There’s a big difference of course, in that the Greenpeace campaign asks those who want to get involved to create their own multimedia ‘love letter’.
The RSPB campaign, meanwhile, provides people with a pre-written letter (a manifesto for a ‘green bailout’) that they can either decide to sign or not.
How obvious!
After all, the Greenpeace campaign is, at least in theory, far more in tune with modern audiences. It’s about giving people the tools to create their own actions. Allowing them to own the issue. Co-creation. User-generated content. Web 2.0.
Having said that, ‘love letters to the future’ is also chasing the same audience everyone else is chasing – the early adopters, the Twitterers, the people with their own YouTube channel. The people in fashionable trousers. Not necessarily comfy, corduroy ones.
The trouble is, while these people set the trends, they’re still a tiny minority. We tend to talk about how many people are on Twitter, rather than how many aren’t (in January this year, Twitter was only the 291st most popular website in the UK). And even on Twitter, the 90-9-1 rule applies – 1% are super users, 9% regular users, while the vast majority sign up, occasionally read other people’s tweets and not much else.
And that’s why we considered asking people to write their own letter – then rejected the idea. We did so in favour of a powerful, emotional manifesto that people can simply agree to. A manifesto for a future worthy of our children. A mass manifesto aimed at, well, pretty much everyone.

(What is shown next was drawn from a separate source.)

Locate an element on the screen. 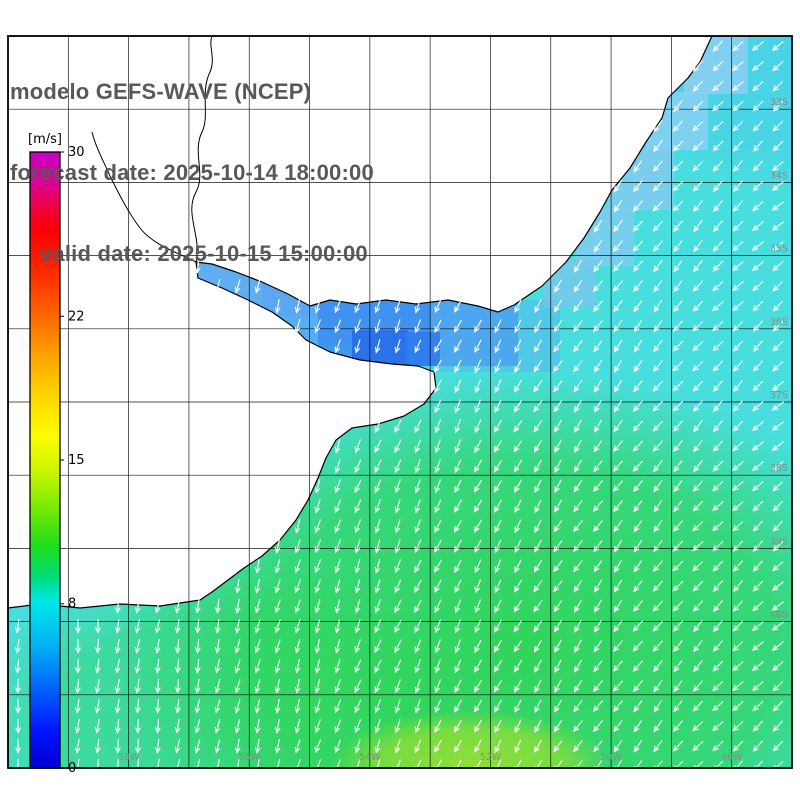 This screenshot has height=800, width=800. lon-label: 56W is located at coordinates (249, 758).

The RSPB’s Letter to the Future is aimed at the 9%, with a view to converting a good-sized proportion of the 90%. The RSPB doesn’t necessarily want or need to chase the 1%. It has a million members – more, I never tire of telling people, than the membership of all the UK’s political parties combined. It’s a movement for the majority, not the minority. But who’s thinking about them these days?